A digital dollar could aid the US in keeping the dollar’s dominance as the world’s reserve currency, similar to what crypto proponents are trying to make out of Bitcoin.
Digital Yuan VS Digital Dollar
China has been working on its CBDC for more than five years while its US counterpart is fairly new to the stage.
Unlike the digital dollar, the DCEP was created by the central bank of China, not an external foundation. While the U.S. wants to retain its currency’s global status, China simply wants to protect its monetary sovereignty, at least for the most part.
However, another reason could be that China wants to dominate the digital currency field before the U.S. could innovate. And the digital yuan does have a few years of a headstart.

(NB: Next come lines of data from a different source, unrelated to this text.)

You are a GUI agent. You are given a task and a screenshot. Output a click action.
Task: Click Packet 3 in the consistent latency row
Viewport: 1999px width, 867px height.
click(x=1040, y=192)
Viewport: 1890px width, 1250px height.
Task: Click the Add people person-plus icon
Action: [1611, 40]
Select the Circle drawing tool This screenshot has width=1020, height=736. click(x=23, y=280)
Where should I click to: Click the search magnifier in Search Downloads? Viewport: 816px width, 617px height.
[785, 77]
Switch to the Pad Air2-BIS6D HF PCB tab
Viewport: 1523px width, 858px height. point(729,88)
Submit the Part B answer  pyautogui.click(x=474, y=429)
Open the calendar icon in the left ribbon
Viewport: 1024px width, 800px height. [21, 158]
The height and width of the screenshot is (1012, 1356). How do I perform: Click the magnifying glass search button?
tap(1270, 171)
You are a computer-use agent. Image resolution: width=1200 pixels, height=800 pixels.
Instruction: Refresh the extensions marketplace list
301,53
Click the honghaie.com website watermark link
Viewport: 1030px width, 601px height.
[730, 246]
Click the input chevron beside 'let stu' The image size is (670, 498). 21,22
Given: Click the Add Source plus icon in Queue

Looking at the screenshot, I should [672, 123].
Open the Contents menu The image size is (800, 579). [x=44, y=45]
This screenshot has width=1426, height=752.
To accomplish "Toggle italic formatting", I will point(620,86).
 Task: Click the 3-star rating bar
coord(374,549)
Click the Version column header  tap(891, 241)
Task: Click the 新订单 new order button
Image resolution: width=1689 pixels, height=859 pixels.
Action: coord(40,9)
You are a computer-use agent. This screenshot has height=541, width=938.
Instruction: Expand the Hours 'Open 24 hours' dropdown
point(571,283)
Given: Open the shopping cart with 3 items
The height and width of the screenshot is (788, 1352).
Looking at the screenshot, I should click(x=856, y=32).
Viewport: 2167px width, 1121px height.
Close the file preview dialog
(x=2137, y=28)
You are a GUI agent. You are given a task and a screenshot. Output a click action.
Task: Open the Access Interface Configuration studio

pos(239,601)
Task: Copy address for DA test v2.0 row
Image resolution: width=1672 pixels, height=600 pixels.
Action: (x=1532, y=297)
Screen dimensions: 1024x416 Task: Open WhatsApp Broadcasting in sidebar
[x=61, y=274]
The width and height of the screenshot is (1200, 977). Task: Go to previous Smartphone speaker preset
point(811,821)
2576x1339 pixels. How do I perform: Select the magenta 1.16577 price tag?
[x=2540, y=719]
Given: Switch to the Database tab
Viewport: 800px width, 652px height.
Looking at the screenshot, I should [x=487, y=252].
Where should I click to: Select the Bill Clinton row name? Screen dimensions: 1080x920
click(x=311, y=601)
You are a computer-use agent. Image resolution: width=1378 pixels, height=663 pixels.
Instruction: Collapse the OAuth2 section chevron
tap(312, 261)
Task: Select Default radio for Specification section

What is a Two-tiered banking architecture model?
The People’s Bank of China (PBOC) had long decided to adopt a two-tier banking system. The first tier will connect the aforementioned central bank with commercial banks and other regulated institutions for currency issuance and reclamation.
The second tier will link those commercial banks and regulated institutions with individuals and businesses.
It turns out that the proposed digital dollar will follow the exact same system, as clearly stated in their whitepaper,
A digital dollar will be distributed through the existing two-tiered architecture of commercial banks and regulated intermediaries.
Similar to China’s DCEP, commercial banks and other regulated intermediaries would exchange reserves for digital dollars, and then dispersed them to individuals and businesses. See the diagram below.
In the age of digital currencies, the competition for dominance extends beyond central banks. DeFi platforms like MakerDAO and WaykiChain, as well as other global financial infrastructures like Libra are trying to get a slice of the pie, if not the whole pie itself.
Not to mention digital currencies like Bitcoin, XLM, and XRP exist mainly for the same reason.